In einem gemeinsamen Prozess entwickelten wir die Idee der ToolTime. Was verstehen wir unter Tool-Time? In der ToolTime arbeiten feste Teams freiwilliger coseeanerinnen und coseeaner einen ganzen Tag pro Monat ausschließlich an einem der internen Tools, fixen Bugs, implementieren neue Features und passen die Tools an veränderte Prozesse an.
So verlagerten wir das Wissen weg von den Schultern der Einzelpersonen auf einen festen Kreis an Menschen, die sich regelmäßig mit der Materie befassen. Bugfixing und neue Features werden nicht nur auf Zuruf und mit extrem hohem Aufwand neben den laufenden Kunden-Engagements gemacht, sondern finden in regelmäßigen Zyklen statt.
Alle ToolTime-Teams werden von einer unserer Scrum Masterinnen betreut, die während der Mini-Sprints ein Auge auf die Einhaltung der Scrum-Prozesse haben. Ein Product Owner aus dem Kreis der Entwicklerinnen und Entwickler koordiniert das Backlog und priorisiert die Stories für die Sprints.
Was zunächst „nur“ eine Lösung für das Qualitätsproblem war, entpuppt sich in der Praxis als wahrer Segen in weiteren durchaus relevanten Bereichen. Die Freiwilligen üben ihren Umgang mit agilen Methoden in einem weiteren Team. Dadurch festigen sich die Arbeitsweisen und gehen noch mehr in Fleisch und Blut über.
Auch im Onboarding neuer Team-Mitglieder erweist sich die ToolTime als Gewinn: Dadurch, dass die Teams mit lauter Freiwilligen aus unterschiedlichen Kunden-Teams bestückt sind, lernen sich die coseeanerinnen und coseeaner Team-übergreifend besser kennen. Das ist ein hervorragender Ausgleich dafür, dass die Mehrheit der coseeanerinnen und coseeaner aktuell hauptsächlich aus dem Homeoffice arbeitet. Der Team-übergreifende Austausch, der sonst auf den Fluren oder beim gemeinsamen Mittagessen ganz natürlich stattgefunden hat, wurde durch die Pandemie stark gebremst. Die ToolTime hat diesem Austausch wieder neuen Schwung gegeben. Durch diesen zusätzlichen Kanal gelingt ein breiteres Onboarding und ein Ankommen neuer Team-Mitglieder nicht nur im Kunden-Team, sondern direkt in der gesamten Firma.

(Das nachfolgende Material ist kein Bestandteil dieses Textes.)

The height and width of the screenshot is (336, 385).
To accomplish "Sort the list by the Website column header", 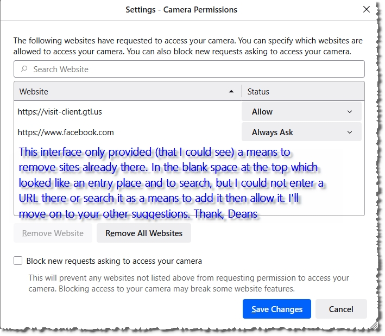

Außerdem haben wir festgestellt, dass auch die Zufriedenheit der coseeanerinnen und coseeaner gestiegen ist. Das liegt einerseits an der Abwechslung, dass es einen Tag im Monat gibt, an dem sie mal etwas anderes sehen, mit anderen Kolleg:innen und Technologien arbeiten. Aber auch daran, dass sie sich nicht ausschließlich für den jeweiligen Kunden, sondern eben auch für cosee selbst einbringen.

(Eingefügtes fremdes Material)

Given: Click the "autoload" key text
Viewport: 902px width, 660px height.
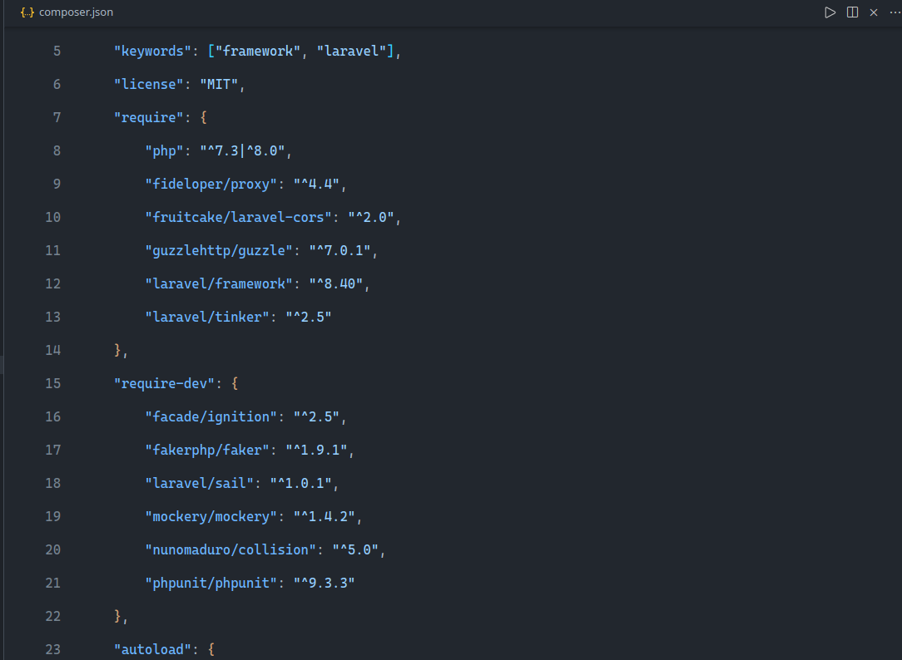Looking at the screenshot, I should pos(152,650).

Unser Experiment mit den ToolTimes für das Business Cockpit und unser Bewerbungs-Tool dauert nun bereits etwa neun Monate und wir sind überzeugt, dass wir damit unser ursprüngliches Problem, die durchwachsene Code-Qualität, beheben konnten. Aber wir wären nicht cosee, wenn wir den anderen positiven Entwicklungen, die mit den ToolTimes einhergegangen sind, nicht mindestens genauso viel abgewinnen könnten.
Wir haben es geschafft, die chaotische Löschtruppe, die Brandherde an unseren internen Tools einfach nur aus tritt, in eine funktionierende Freiwillige Feuerwehr zu verwandeln, die routiniert und fachmännisch ihren Dienst verrichtet.